### PASSAGE
* * *

= Systemography =

Systemography (SGR) is a process where phenomena regarded as complex are purposefully represented as a constructed model of a general system. It may be used in three different ways: conceptualization, analysis, and simulation. The work of Jean-Louis Le Moigne is associated with systemography.

Systemography modeling consists of building, simultaneously, the process' operational, informational and decisional systemographs in modeling phase. Ettore Bresciani Filho (2001) recommends the following order in systemography modeling:

1. Define the border of the system to be modeled, characterizing the border's processors responsible for the system's inputs and outputs.
2. Build the operational systemograph of the production system, disposing in a block diagram the production process' different stages, representing each with an operational processor.
3. Build the informational systemograph of the production system, disposing in a block diagram the different stages of the information's generation, transformation and communication, representing each with an informational processor.
4. Build the decisional systemograph of the production system, disposing in a block diagram the different stages of the decision's process representing each one with decisional processors.

* * *

### GIVEN MATERIAL
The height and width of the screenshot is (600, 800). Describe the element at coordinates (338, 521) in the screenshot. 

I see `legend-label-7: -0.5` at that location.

* * *

### THE TASK
Output the systemography passage word for word, starting with "2. Build the" and going on through "an informational processor.".

### REPLY TO THE EXERCISE
2. Build the operational systemograph of the production system, disposing in a block diagram the production process' different stages, representing each with an operational processor.
3. Build the informational systemograph of the production system, disposing in a block diagram the different stages of the information's generation, transformation and communication, representing each with an informational processor.